Esta mañana andaba por la calle haciendo unos recados y la he visto. Una mujer muy mayor, con el pelo blanco, delgadísima, algo encorvada, arrugadica y totalmente vestida de negro. Hacía mucho que no veía a una señora así, con ese aspecto de viuda de las de antes. Y me he acordado de una de mis abuelas.
Vivía en la Estafeta. Siempre vestida de negro, con su bolso debajo del brazo y dándonos monedas de cinco duros a los nietos. Pese a su edad, vivía sola y cada día subía varias veces los cinco pisos hasta su casa.
En Sanfermines, cuando yo era un retaco, por las tardes mi padre me tomaba de la mano y, paseando, llegábamos a Estafeta un poco antes del toro de fuego.
El olor a pólvora mezclado con el de chorizo pamplonica del bocata que ella me hacía para cenar es uno de mis primeros recuerdos sanfermineros.
Luego a dormir. Si puedes. Cuando tienes ocho años y por debajo de casa pasan peñas, bombos, borrachos y cantantes desafinados, y te encuentras en un estado de histeria total porque no quieres que se te pase el encierro, es difícil pegar ojo. Y a mitad de madrugada llega tu hermano adolescente, con tus primos, y todos bien cocidos. Y mi abuela se hace la loca.

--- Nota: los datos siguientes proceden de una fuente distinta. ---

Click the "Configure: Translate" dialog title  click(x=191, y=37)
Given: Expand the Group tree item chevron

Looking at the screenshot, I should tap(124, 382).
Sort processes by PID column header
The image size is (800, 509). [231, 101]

Me despierto con las dianas. Me asomo al balcón. Mi abuela aparece impecablemente arreglada, preocupada porque no se les pase la hora a los chicos. Los ‘chicos’ están durmiendo la mona a pierna suelta mientras mis ojos infantiles no pierden ripio: los de la limpieza, los munipas con el concejal de turno, los primeros corredores, mi cabezón incrustado entre los barrotes del balcón…

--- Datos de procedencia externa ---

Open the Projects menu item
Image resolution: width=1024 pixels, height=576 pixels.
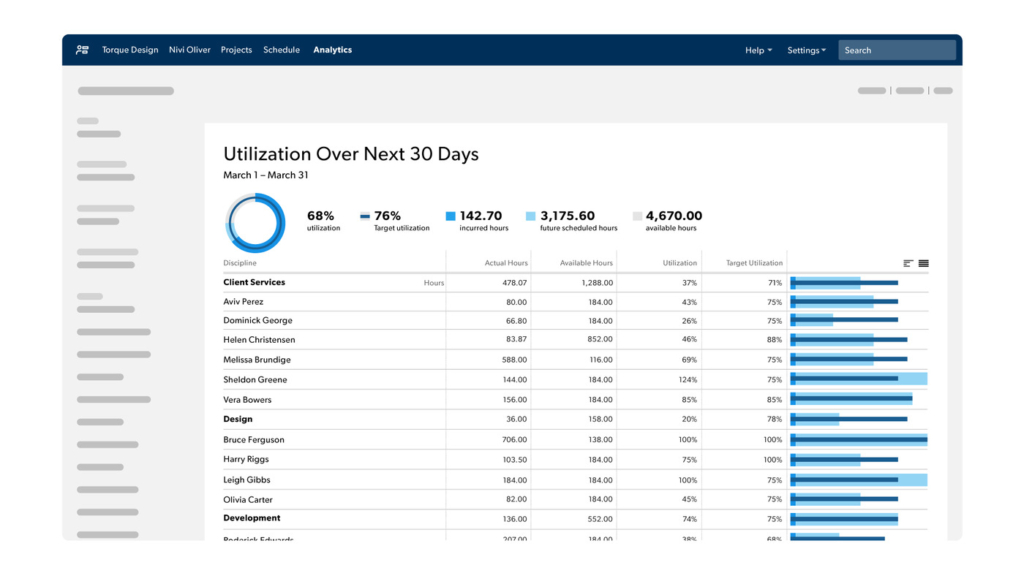(x=236, y=49)
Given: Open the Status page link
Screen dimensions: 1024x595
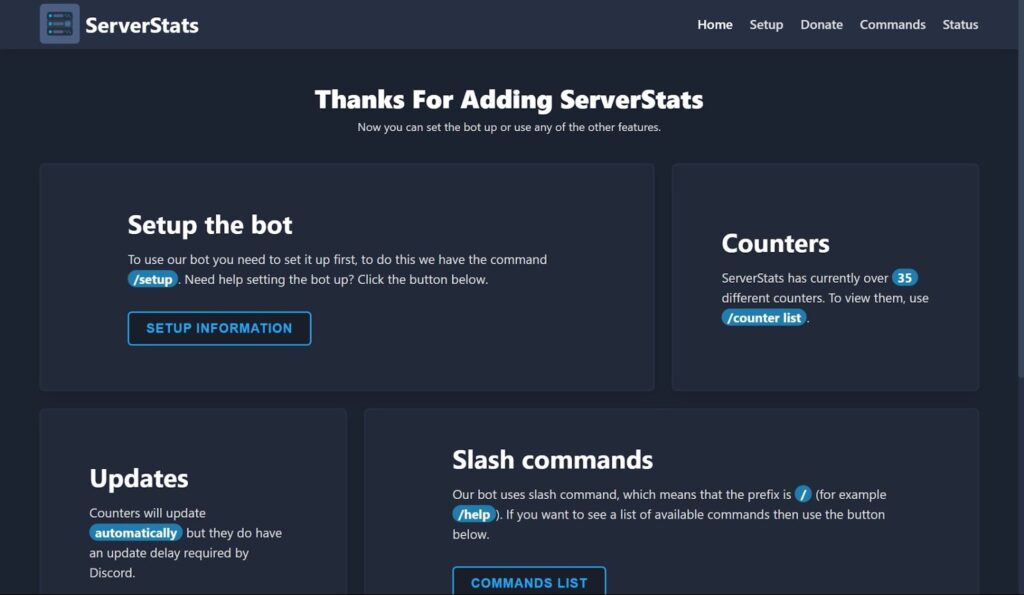Looking at the screenshot, I should (x=960, y=25).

Poco antes del cohete surgen mi hermano y mis primos, resacosos y en pijama. No cabemos todos asomados y mi abuelica se retira, para escuchar el encierro por la radio.
Pasa la carrera y baja y sube cinco pisos para traernos unas madalenas y españoletas recién hechas, que mojamos en el cola cao caliente. Los resacosos se vuelven a acostar.
Mi abuelica. Una mujer humilde y maravillosa.
Hoy me he acordado de ti.
La verdad es que son recuerdos bonitos
Esto puede sonar a chufla, pero me identifico totalmente con lo de la cabeza incrustada entre los barrotes del balcón. En mi caso era en Mercaderes, y cuando retirabas la cabeza de entre los barrotes te tenías que sacudir un poco la cara y las manos porque se te quedaban pegadas una especie de zaborras negras rasposas.
Y mira, gracias a que te has acordado de tu abuelica, has hecho que yo me acuerde de las mías.
Has conseguido un efecto domino, me he sentido completamente identificado ya que yo también pasé mi infancia en una casa en la calle estafeta, de la que seguimos disfrutando por otro lado. Solo que mi tia, la pobre, huye en san fermin ante la invasión de sobrinos, nietos etc…
Incluso la bebida de los toros encuentra alojamiento jeje…
Que buenos recuerdos de nuestras queridas abuelas. A mi siempre se me humdecen los ojos cuando me acuerdo de mi abuela Florentina. A la otra apenas la conocí. Bonito artículo.